Isolating a fraction enriched in sub-aleurone gluten proteins through dry fractionation of wheat miller's bran

Abstract

Wheat's sub-aleurone is rich in gluten but mainly ends up in the miller's bran fraction during milling. Here, the goal was to investigate dry processing to fractionate miller's bran into a functional fraction enriched in sub-aleurone gluten proteins and hence gain fundamental insight into the behaviour of miller's bran and sub-aleurone during dry processing. Impact milling and sieving of miller's bran yielded a sub-aleurone-enriched fraction (27.4% mass yield, 22.4% protein, 63.2% starch) and starchy endosperm-poor fraction enriched in dietary fibre (62.6% mass yield; 27.4% arabinoxylan). The ash and phytate contents of the sub-aleurone-enriched fraction are higher than those of the corresponding flour because of (limited) aleurone cell opening during the impact milling. Subsequent pin disc milling, and air classification of the sub-aleurone-enriched fraction resulted in a sub-aleurone gluten-enriched fraction. This fraction had a protein content of 31.4%, an absolute gluten content of 24.5% and lower arabinoxylan content per unit protein than flour.

Industrial relevance

The production of a sub-aleurone-enriched fraction through impact milling and sieving of miller's bran presents an opportunity to increase the flour yield in industrial mills.
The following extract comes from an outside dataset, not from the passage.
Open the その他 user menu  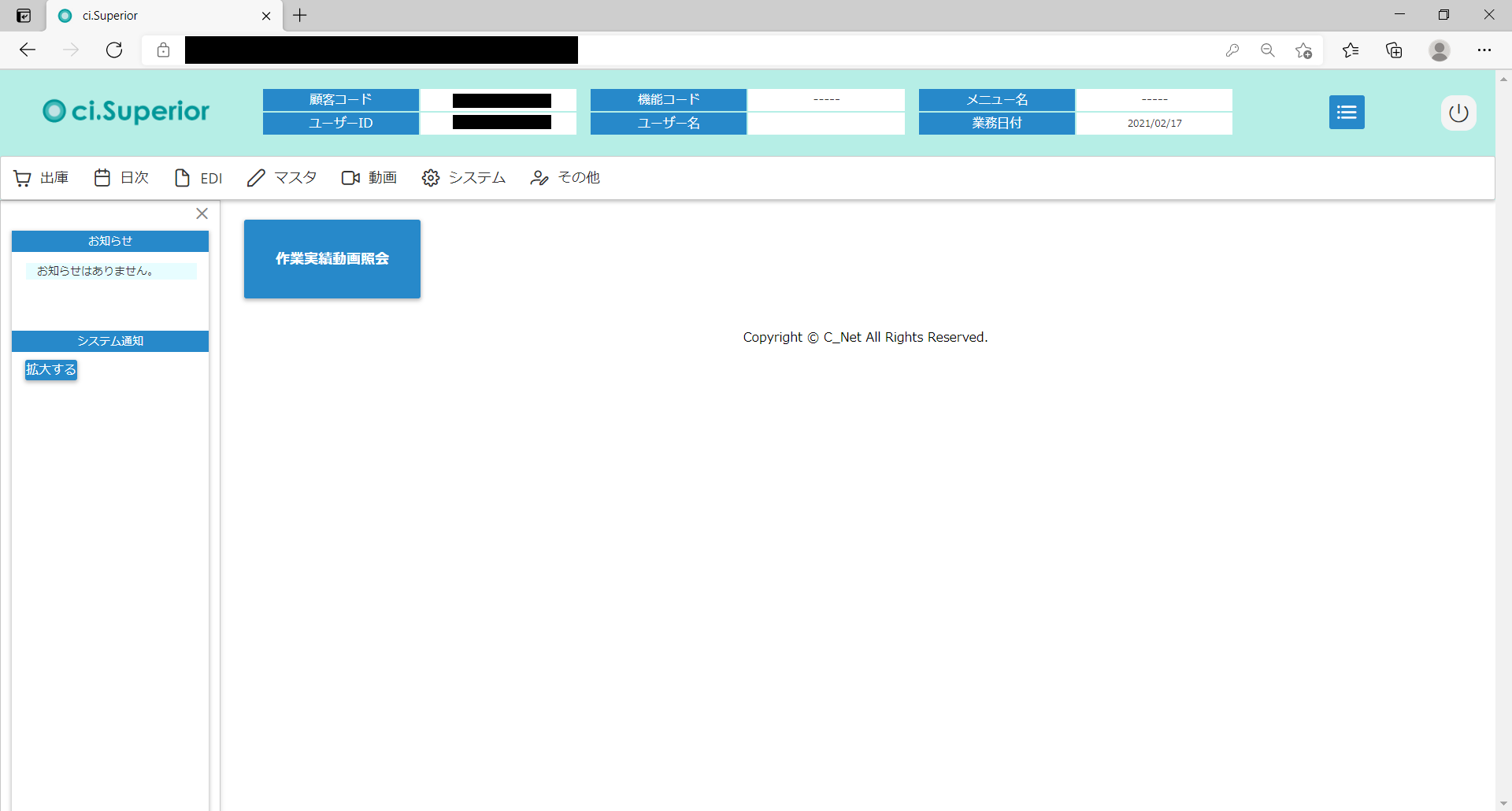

Additionally, the sub-aleurone gluten-enriched fraction offers a promising alternative to commercial gluten. Nowadays, commercial gluten is manufactured through energy-intensive wet processing methods. Furthermore, also the starchy endosperm-poor fraction could serve as an ingredient enriched in dietary fibre. In conclusion, this study contributes to increasing resource efficiency in the wheat manufacturing industry by repurposing a by-product of wheat milling.